Joe Biden—‘Good Friend’ of Masoud Barzani—becomes America’s 46th President

Joe Biden will be the first US president who, as he assumes office, knows the Kurdish leadership having met with them in Washington, as well as Erbil.
US President Joe Biden signs a series of orders in the Oval Office of the White House in Washington, DC, after being sworn in at the US Capitol on Jan. 20, 2021. (Photo: AFP/Jim Watson)
US President Joe Biden signs a series of orders in the Oval Office of the White House in Washington, DC, after being sworn in at the US Capitol on Jan. 20, 2021. (Photo: AFP/Jim Watson)

WASHINGTON DC (Kurdistan 24) – Joe Biden took the oath of office on Wednesday to become the 46th president of the United States. He now represents the US president most informed about the Kurds, as his term in office begins.

In fact, Biden can claim to know the Kurds fairly well. As he told this reporter in late 2017 in a chance meeting at a local grocery store, “Masoud Barzani is a good friend of mine.”

“And I wished we could have done more for the Kurds,” Biden continued. “Why didn’t you?” I responded. “Turkey,” he replied.

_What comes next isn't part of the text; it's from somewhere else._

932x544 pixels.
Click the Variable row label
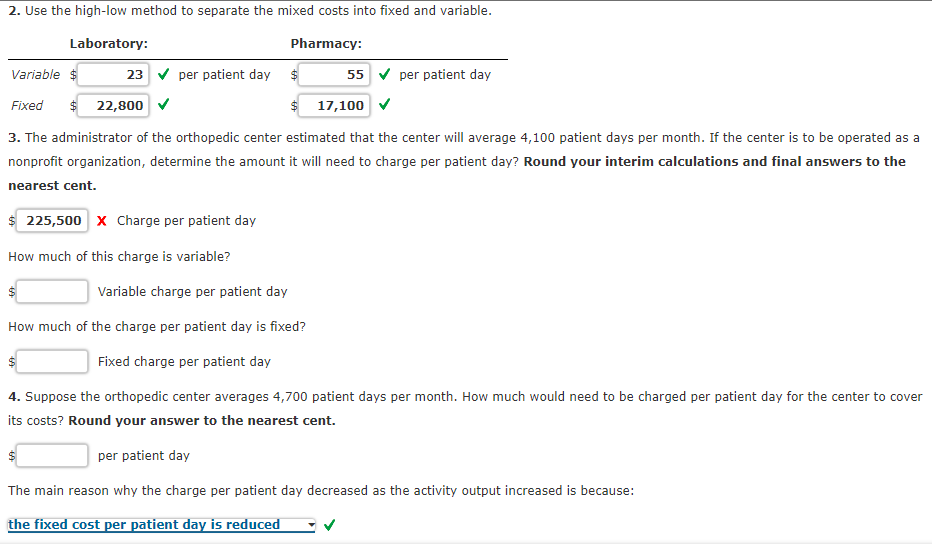pos(35,75)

Biden will be the first US president who, as he assumes office, knows the Kurdish leadership having met with them in Washington, as well as Erbil, which he visited in December 2002, when he chaired the Senate Foreign Relations Committee (SFRC) and as the US prepared for a war with Iraq that would begin a few months later, in March 2003.

In April 2016, when he was Vice-President, and as the Peshmerga, backed by the US-led Coalition, fought the so-called Islamic State, Biden returned to Erbil.

In fact, Biden is the first US president to have visited the Kurdistan Region at any point: before becoming president; during his presidency; or after it ended.

Indeed, “Joe Biden Will Be America’s Most Pro-Kurdish President.” is the title of an article in The National Interest, published in last August by Dr. Aykan Erdemir and Philip Kowalski, of the Foundation for Defense of Democracies.

Thus, on Wednesday, Masrour Barzani, Prime Minister of the Kurdistan Regional Government (KRG), tweeted his “warmest congratulations” to Biden and his new Vice-President, Kamala Harris, upon their assumption of office.

“I look forward to working closely with you to strengthen the KRG-US partnership and restore much-needed certainty to the region,” Barzani’s tweet stated.

Biden-Gelb Proposal on Iraqi Federalism

In 2006, Biden was the top Democratic senator on the Senate Foreign Relations Committee (SFRC.) The war in Iraq was already faltering. With Leslie Gelb, then Chairman Emeritus of the Council on Foreign Relations after a distinguished career in government and journalism, Biden published an op-ed in The New York Times.

Biden and Gelb proposed decentralizing Iraq, “giving each ethno-religious group —Kurds, Sunni Arab, and Shia Arab—room to run its own affairs, while leaving the central government in charge of common interests.”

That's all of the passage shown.